## Problem to work on:
Report all lines from the entries below in which "plus" appears.

## Dataset entries:
=====

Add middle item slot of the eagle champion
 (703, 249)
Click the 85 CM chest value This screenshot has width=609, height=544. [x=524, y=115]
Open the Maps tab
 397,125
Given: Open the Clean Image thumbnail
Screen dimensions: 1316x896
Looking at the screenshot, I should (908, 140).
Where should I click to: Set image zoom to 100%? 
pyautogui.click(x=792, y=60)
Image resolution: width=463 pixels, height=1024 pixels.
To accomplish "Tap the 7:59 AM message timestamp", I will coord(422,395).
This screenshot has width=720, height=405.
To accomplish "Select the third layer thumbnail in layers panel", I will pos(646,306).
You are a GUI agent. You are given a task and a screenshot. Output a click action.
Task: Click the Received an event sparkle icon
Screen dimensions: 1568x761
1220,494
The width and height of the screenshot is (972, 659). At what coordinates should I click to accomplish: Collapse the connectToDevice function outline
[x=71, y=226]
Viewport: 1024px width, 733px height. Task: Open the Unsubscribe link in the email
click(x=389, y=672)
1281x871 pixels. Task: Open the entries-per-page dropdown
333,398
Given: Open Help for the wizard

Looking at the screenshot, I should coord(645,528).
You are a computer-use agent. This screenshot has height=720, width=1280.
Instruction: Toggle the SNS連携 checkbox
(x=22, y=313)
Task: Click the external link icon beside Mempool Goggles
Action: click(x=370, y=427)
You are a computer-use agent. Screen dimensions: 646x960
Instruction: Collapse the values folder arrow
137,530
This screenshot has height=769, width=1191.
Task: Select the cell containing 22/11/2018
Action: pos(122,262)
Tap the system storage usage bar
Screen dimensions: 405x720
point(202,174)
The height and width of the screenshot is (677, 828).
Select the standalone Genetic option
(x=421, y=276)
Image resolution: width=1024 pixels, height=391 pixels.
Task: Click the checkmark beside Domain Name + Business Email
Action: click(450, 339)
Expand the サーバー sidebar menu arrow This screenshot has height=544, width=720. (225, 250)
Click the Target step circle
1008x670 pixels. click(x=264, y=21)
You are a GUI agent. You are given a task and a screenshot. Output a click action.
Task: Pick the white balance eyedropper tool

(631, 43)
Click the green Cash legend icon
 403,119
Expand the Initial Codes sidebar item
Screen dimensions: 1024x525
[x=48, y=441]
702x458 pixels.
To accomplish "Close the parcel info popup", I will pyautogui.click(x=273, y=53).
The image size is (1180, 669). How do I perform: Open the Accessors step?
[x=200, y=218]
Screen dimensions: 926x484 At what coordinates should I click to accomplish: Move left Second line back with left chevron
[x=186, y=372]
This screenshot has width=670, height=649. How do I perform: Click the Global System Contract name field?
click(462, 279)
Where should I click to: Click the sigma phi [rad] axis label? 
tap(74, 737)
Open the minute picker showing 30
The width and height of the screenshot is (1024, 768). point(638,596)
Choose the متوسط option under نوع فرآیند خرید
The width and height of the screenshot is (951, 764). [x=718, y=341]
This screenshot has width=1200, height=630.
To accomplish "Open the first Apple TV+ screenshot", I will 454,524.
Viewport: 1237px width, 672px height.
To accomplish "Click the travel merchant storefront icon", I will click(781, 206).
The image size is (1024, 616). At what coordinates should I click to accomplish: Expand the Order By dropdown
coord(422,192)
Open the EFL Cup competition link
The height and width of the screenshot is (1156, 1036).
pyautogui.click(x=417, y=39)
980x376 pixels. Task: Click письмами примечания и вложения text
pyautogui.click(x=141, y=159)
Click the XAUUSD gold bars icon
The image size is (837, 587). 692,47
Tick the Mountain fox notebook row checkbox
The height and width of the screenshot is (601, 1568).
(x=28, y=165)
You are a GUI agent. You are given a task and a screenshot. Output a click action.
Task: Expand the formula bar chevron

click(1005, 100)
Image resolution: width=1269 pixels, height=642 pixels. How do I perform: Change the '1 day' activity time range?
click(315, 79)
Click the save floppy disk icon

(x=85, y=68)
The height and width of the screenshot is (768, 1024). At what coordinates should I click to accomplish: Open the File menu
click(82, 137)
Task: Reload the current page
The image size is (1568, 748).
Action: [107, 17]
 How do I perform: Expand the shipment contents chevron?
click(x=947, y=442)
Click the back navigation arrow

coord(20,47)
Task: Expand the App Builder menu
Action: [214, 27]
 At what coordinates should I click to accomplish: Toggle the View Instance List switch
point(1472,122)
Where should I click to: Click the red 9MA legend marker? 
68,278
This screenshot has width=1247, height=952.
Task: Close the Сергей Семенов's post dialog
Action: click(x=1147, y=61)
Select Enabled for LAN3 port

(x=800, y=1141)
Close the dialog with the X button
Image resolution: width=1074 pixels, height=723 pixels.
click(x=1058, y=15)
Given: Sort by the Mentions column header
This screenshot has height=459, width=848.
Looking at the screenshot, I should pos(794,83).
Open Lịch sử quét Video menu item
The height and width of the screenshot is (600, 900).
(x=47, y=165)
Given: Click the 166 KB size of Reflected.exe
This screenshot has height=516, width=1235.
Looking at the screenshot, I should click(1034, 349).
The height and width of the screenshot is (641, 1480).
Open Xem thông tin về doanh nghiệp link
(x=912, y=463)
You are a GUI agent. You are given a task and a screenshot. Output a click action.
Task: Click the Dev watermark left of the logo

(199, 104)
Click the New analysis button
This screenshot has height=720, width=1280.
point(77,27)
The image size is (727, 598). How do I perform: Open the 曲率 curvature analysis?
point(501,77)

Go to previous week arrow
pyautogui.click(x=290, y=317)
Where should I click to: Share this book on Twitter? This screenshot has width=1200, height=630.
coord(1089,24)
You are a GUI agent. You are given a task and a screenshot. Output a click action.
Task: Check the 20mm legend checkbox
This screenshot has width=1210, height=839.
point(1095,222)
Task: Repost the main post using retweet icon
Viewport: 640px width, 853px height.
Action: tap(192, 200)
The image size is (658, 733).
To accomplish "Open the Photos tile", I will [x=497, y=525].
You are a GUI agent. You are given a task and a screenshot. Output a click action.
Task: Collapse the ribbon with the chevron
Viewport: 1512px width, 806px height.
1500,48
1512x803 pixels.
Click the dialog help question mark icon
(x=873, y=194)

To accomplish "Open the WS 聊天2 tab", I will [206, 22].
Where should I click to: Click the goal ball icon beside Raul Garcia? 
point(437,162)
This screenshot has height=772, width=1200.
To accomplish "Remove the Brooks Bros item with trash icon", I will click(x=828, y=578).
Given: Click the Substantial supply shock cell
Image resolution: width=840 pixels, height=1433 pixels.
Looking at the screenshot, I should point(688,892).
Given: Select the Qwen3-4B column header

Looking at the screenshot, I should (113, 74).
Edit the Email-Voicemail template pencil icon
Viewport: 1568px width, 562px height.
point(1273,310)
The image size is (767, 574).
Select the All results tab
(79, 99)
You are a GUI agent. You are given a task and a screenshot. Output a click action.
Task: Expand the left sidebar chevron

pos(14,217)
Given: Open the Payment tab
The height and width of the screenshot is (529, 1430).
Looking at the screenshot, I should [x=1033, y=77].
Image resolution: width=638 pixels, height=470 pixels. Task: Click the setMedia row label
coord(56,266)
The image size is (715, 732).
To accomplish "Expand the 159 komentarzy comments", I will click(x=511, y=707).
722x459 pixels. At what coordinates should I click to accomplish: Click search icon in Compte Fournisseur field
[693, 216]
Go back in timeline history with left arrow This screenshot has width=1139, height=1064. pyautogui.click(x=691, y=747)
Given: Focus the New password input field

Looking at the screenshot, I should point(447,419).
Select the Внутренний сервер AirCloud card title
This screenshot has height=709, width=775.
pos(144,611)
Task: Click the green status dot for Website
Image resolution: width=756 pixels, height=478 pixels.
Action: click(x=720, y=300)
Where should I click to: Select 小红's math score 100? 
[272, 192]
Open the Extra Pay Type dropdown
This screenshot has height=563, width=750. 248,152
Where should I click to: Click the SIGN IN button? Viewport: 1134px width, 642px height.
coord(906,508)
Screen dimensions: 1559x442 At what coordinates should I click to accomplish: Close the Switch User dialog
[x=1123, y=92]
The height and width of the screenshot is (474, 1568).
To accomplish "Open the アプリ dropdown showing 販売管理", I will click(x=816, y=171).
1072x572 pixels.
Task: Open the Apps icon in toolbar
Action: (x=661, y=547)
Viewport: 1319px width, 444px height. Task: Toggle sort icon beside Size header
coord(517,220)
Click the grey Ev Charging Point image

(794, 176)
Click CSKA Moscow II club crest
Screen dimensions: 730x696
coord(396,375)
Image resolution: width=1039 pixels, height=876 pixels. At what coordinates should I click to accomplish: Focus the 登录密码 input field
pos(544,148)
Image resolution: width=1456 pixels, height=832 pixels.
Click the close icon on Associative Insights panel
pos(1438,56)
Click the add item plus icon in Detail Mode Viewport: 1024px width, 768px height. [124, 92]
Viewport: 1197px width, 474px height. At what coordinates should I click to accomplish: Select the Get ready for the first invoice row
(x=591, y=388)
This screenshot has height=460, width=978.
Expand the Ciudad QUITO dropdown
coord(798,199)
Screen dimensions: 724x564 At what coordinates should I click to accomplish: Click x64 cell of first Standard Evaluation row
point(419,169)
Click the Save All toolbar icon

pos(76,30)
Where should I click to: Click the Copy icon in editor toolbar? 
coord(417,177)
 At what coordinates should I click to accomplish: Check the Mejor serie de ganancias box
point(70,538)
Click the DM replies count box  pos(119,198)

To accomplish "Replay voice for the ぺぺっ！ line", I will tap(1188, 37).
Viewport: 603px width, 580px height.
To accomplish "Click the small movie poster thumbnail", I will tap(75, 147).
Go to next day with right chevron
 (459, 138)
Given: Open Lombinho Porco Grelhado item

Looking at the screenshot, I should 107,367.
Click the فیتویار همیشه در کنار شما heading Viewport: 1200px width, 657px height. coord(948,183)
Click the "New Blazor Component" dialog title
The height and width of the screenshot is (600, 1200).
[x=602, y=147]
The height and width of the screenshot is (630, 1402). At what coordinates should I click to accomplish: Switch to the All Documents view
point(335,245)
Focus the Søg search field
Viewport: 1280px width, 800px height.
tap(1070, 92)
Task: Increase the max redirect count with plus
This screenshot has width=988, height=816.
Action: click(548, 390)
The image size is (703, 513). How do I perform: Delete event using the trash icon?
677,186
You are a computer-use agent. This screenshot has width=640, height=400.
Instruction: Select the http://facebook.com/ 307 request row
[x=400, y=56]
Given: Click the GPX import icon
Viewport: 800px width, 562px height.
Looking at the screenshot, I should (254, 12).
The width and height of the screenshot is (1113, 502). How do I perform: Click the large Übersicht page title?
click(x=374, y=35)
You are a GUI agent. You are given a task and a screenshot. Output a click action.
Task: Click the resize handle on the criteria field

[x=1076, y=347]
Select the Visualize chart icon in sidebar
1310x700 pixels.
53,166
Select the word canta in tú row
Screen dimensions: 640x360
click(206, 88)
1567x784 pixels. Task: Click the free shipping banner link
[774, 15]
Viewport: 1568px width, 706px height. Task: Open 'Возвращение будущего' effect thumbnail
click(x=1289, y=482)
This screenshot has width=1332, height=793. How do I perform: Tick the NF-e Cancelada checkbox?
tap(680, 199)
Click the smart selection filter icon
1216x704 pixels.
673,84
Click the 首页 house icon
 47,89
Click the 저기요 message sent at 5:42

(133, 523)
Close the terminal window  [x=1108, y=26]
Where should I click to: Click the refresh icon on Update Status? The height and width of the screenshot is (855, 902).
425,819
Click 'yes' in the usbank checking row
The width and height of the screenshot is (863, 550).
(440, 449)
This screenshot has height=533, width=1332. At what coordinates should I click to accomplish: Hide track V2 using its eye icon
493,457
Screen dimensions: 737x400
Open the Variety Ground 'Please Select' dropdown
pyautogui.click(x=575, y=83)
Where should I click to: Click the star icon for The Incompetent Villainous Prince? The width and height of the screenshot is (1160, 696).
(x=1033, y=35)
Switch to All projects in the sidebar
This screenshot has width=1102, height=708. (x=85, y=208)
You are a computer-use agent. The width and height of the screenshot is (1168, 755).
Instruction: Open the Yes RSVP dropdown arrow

=====

## Solution to this exercise:
Click the add item plus icon in Detail Mode Viewport: 1024px width, 768px height. [124, 92]
Task: Increase the max redirect count with plus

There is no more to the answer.